Vendors travelling to remote communities were frequently harassed by men. In addition, sometimes a female farmer would face opposition from men in her family—at first, casting doubt on her chances of success, and if she did succeed, pressuring her to give up the business or taking it over themselves.

So the ILRI team worked with Shujaaz, a youth-focussed social enterprise working in Kenya and Tanzania, to develop a social media campaign—and later, in-person outreach—to try to shift some of the norms. The aim was to “normalize the idea that women can be successful business people, and to promote the image of men who support women in business—to slowly show the positive sides of breaking some of these restrictive norms and provide new role models for young men,” says Galiè.

After four years, most of the 20 women vendors involved in the project were still in business and have expanded their operations. Many members of the cohort bonded and continued to support each other after the training ended. Around 60 percent reported increased decision-making power, entrepreneurial skills, and greater inclusion within their households.

“Some of them were doing extremely well—they had bought a motorbike and had around 300 customers,” says Galiè. One of them, Upendo Ramadhani Simba, told ILRI’s podcast The Boma the business development skills she received was one of the most rewarding aspects.

I came to love it so much.
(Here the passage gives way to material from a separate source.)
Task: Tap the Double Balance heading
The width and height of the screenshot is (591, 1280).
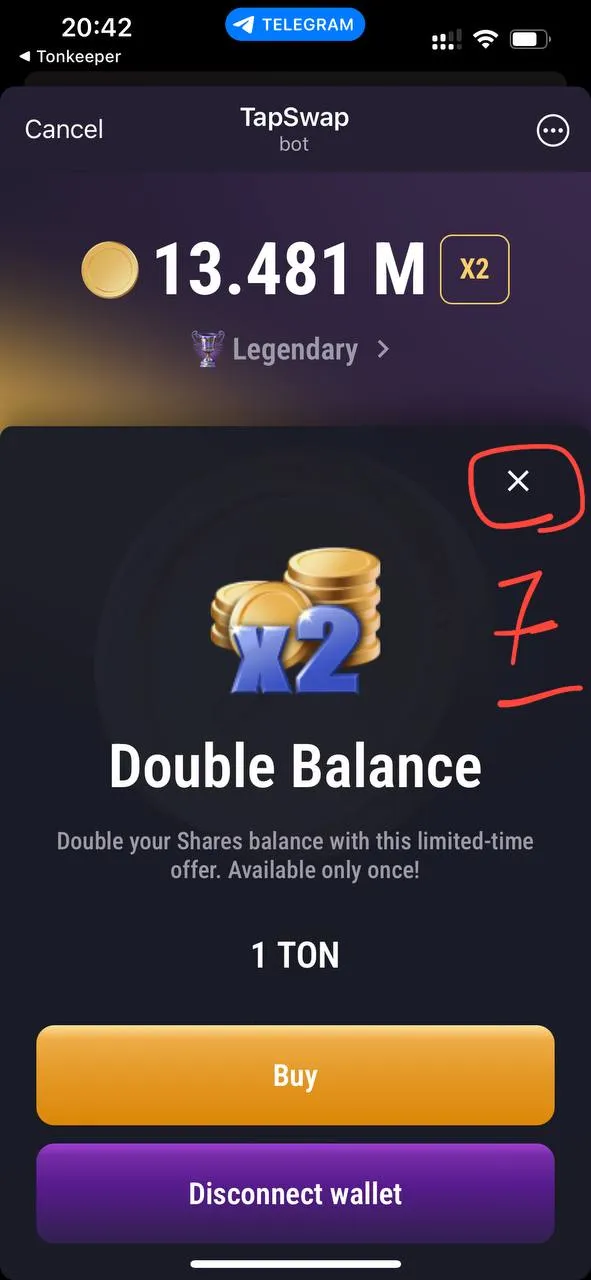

You can get the profits in a very short period of time. I was so interested in keeping chickens and helping other people to keep them. Lots of women wanted to keep poultry, but they didn’t have good sources. So after we introduced this, it became easier for them.
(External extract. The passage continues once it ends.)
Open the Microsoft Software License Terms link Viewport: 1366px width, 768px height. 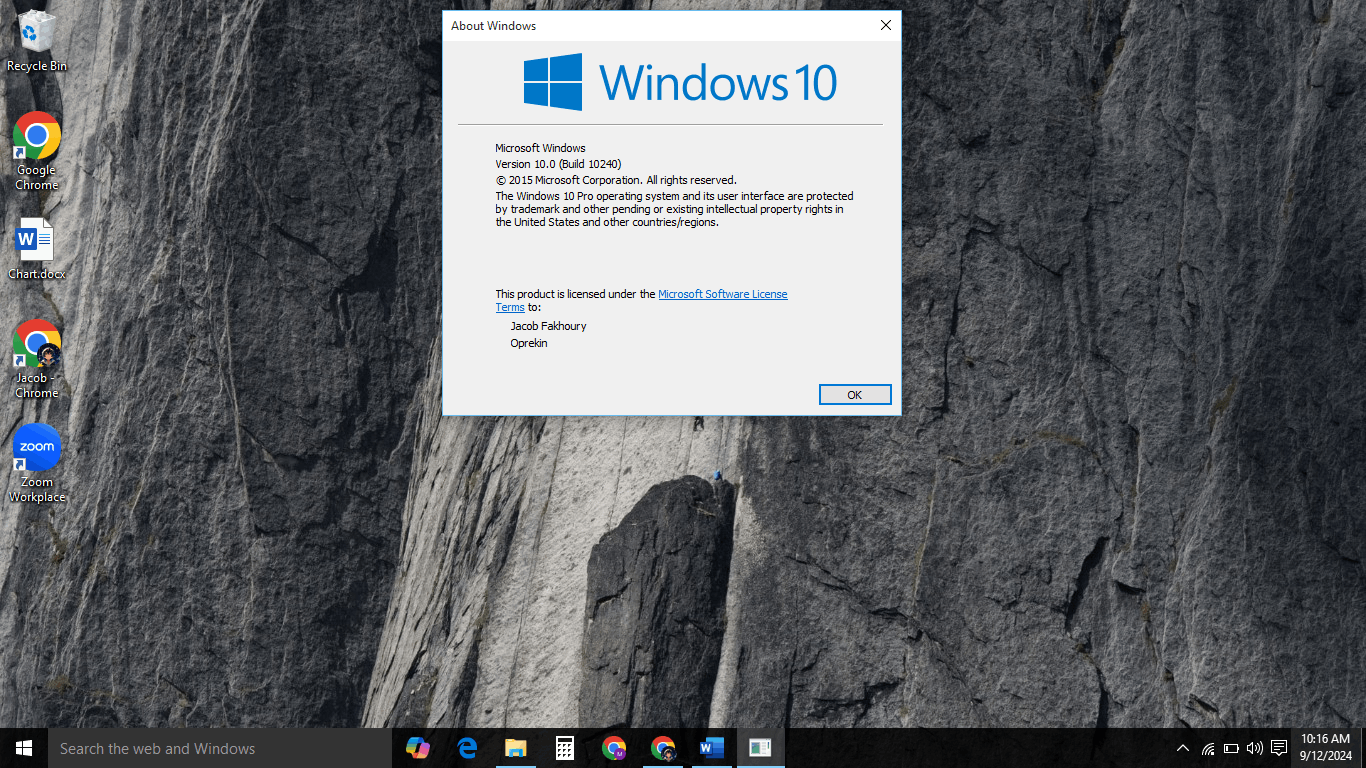(722, 294)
The researchers used a standardised tool to measure women’s empowerment among the women farmers. The results showed that women keeping the improved chickens were more empowered than those keeping indigenous breeds—with greater control over their livestock activities, increased asset ownership, improved financial independence, and better family nutrition.

Preliminary results indicate a significant relationship between keeping chickens, empowerment and household nutrition, says Omondi.

“The one detail is that it doesn't speak to causality,” adds Galiè. “So we cannot say whether improved chickens support women's empowerment, or whether women's empowerment is necessary to purchase improved chickens,” she says. Future research will explore this very question.
 

A REASON TO LIVE

The analysis revealed a few surprises, too. The social media campaign appeared to do such a good job promoting the chicken industry to young people that some men decided to start their own chicken businesses, Omondi says—a reminder that more equitable norms benefit everyone, says Galiè. And when it comes to chickens, there’s plenty of work to go around, for men and women alike, she says. 

The market potential is not quite infinite—but almost.

Other men who were initially sceptical of their wives’ business efforts came around and began to support them once they saw how successful they were. 

But although overall the chicken farmers were more empowered, their work-life balance worsened. “Women farmers already have their own roles in the household, and now this also becomes an additional chore,” says Omondi. A new ILRI project is testing ways to reduce women’s drudgery, including labour-saving livestock innovations and child-care provision. 

In the meantime, USAID is implementing the Women in Business model in two more countries. In Lindi and Kilimanjaro in Tanzania, local governments are implementing their own version of the project—and in Kilimanjaro, authorities have changed the eligibility criteria for some public business development funds to make sure women are eligible for financing to start their own businesses. Galiè cautions that transforming gender norms is likely crucial to the model’s success—and the safety of the vendors—so will need to be a part of any future scheme. 

For Dessie, the global success of TPGS is the highlight of his 40-year career. 

What is unique here is the linkage with private sector companies to multiply the technology and deliver at scale. The last 10 years, since 2014 when we started this project—I’m the happiest person, I’m telling you. And when you see a farmer, very poor, in a corner of Africa, who owns 200 birds, and she is telling you that she is sending her kids to school because of this project—it gives you a reason to live.